Leia a íntegra da nota de Lula:

“A história que Antonio Palocci conta é contraditória com outros depoimentos de testemunhas, réus, delatores da Odebrecht e provas e que só se compreende dentro da situação de um homem preso e condenado em outros processos pelo juiz Sérgio Moro que busca negociar com o Ministério Público e o próprio juiz Moro um acordo de delação premiada que exige que se justifique acusações falsas e sem provas contra o ex-presidente Lula. Palocci repete o papel de réu que não só desiste de se defender como, sem o compromisso de dizer a verdade, valida as acusações do Ministério Público para obter redução de pena e que no processo do tríplex foi de Léo Pinheiro.

A acusação do Ministério Público fala que o terreno teria sido comprado com recursos desviados de contratos da Petrobrás, e só por envolver Petrobrás o caso é julgado no Paraná por Sérgio Moro. Não há nada no processo ou no depoimento de Palocci que confirme isso. Sobre a tal ‘planilha’, mesmo Palocci diz que era um controle interno do Marcelo Odebrecht e que ‘acha’ que se refere a ele. Ou seja, nem Palocci conhecia a tal planilha, quanto mais Lula.

Palocci falou de uma série de reuniões onde não estava e de outras onde não haveriam testemunhas de suas conversas. Todas falas sem provas.Marcelo por sua vez diz ter pedido que seu pai contasse para Lula e Emílio negou ter contado isso para Lula.

O réu Glauco da Costa Marques reafirmou em depoimento ser o proprietário do imóvel vizinho ao da residência do ex-presidente e ter contrato de aluguel com a família do ex-presidente, e que está recebendo o aluguel. Uma relação de locador e locatário não se confunde com propriedade oculta.

Processos fora da devida jurisdição com juiz de notória parcialidade, sentenças que não apontam nem ato de corrupção nem benefício recebido, negociações secretas de delação com réus presos que mudam versões de depoimento em busca de acordos com o juízo explicitam cada vez mais que os processos contra o ex-presidente Lula na Operação Lava Jato em Curitiba não obedecem o devido processo legal.
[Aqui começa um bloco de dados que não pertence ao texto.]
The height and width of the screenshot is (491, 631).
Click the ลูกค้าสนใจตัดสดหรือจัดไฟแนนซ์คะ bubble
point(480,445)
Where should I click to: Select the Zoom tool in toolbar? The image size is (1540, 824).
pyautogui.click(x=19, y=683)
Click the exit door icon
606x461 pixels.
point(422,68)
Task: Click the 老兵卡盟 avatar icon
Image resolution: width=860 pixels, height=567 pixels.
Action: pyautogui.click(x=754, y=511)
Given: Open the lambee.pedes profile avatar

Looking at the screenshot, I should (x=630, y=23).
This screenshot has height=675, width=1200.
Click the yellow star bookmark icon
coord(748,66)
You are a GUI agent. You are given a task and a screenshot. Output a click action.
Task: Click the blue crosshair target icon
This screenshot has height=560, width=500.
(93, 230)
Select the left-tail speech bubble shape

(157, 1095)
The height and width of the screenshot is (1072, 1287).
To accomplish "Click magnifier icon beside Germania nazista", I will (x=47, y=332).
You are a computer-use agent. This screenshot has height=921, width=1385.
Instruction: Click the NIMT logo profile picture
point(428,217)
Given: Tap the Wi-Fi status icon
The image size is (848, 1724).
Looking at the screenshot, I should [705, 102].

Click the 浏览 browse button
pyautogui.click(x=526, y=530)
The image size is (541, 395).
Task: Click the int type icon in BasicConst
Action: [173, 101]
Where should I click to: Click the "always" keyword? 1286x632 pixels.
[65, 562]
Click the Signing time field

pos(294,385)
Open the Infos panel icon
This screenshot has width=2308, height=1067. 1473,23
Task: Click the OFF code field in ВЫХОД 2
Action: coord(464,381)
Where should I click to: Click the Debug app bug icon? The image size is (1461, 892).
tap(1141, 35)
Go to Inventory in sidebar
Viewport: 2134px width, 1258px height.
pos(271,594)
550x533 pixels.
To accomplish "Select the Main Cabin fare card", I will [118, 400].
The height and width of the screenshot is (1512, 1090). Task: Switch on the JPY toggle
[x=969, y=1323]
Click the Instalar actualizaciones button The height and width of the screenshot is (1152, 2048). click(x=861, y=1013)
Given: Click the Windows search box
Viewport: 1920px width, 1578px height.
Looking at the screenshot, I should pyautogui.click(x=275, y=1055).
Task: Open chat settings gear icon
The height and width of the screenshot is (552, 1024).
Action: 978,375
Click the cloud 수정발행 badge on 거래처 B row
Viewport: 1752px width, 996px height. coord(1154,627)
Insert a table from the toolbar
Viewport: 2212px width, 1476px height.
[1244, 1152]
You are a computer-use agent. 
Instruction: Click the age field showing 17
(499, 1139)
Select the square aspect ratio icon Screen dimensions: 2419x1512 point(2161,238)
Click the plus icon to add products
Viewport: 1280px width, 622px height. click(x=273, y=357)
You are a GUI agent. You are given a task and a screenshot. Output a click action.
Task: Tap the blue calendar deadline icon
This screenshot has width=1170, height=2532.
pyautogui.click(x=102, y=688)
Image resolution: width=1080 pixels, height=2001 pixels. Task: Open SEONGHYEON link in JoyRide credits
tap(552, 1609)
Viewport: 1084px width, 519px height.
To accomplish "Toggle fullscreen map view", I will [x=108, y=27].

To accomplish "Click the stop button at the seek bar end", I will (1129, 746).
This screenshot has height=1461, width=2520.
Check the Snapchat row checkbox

O Instituto Lula reafirma que jamais solicitou ou recebeu qualquer terreno da empresa Odebrecht e jamais teve qualquer outra sede que não o sobrado onde funciona no bairro do Ipiranga em residência adquirida em 1991.

O ex-presidente Luiz Inácio Lula da Silva reafirma que jamais cometeu qualquer ilícito nem antes, nem durante, nem depois de exercer dois mandatos de presidente da República eleito pela população brasileira.”